Monday, June 23, 2008

On "Nickel and Dime" by Gary Soto ***

Not to be confused with Barbara Ehrenreich's book of a very similar name, Gary Soto's book is about a similar subject. But whereas Ehrenreich's book is nonfiction and is about trying to live on minimum wage, Soto's book is about trying to live on no wage. The book is really three interrelated novellas centering on three poor Mexican Americans in Northern California, two of them homeless. One, Roberto, shows up in all three stories. And it is perhaps Roberto that I lose sympathy for the most unfortunately. He's not the brightest individual and in the end he seems to become a clown, and it is the clown part that makes him seem more like a tool for laughter than a human being at times. Of course, perhaps this is part of what Soto is aiming for. In all three stories--and especially in the first two--the men at each story's center start out as individuals and slowly lose their sanity as they're pushed into the streets. What other role do such men have to play but that of the madman? They're homeless. Society treats each man as if their dire straits were their own fault. There's room in Soto's stories not to hold them completely blameless but there's also room to see how few allow themselves to care. (Roberto's own plight reminds me a bit, unfortunately, of one man I used to work with who also ended up homeless. As a former coworker, perhaps I should have taken him in, but the man was also a little strange, a little scary, and I was afraid, if he moved in, he'd never move out--after all, he didn't have to quit his job.
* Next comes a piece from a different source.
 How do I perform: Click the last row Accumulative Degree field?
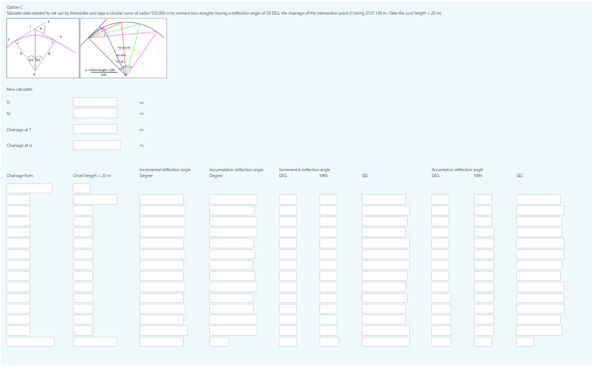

Indeed, many of the homeless men's friends in these stories feel the same way, even after taking them in for short periods of time. This is what I mean by "allowing one's self to care"--it's not always that the people don't care, but that they fear the consequences if they show it.) I enjoy Soto's work in part because he invokes the California settings I grew up close to. His A Summer Life does for Fresno what he does for Berkeley and Oakland here, bringing these places to life. Still, for a bit-more-heartfelt portrayal of the urban poor, one might try something like L. Hancock's nonfiction Hands to Work, a heartrending account of three down-and-out women in New York City after welfare reform.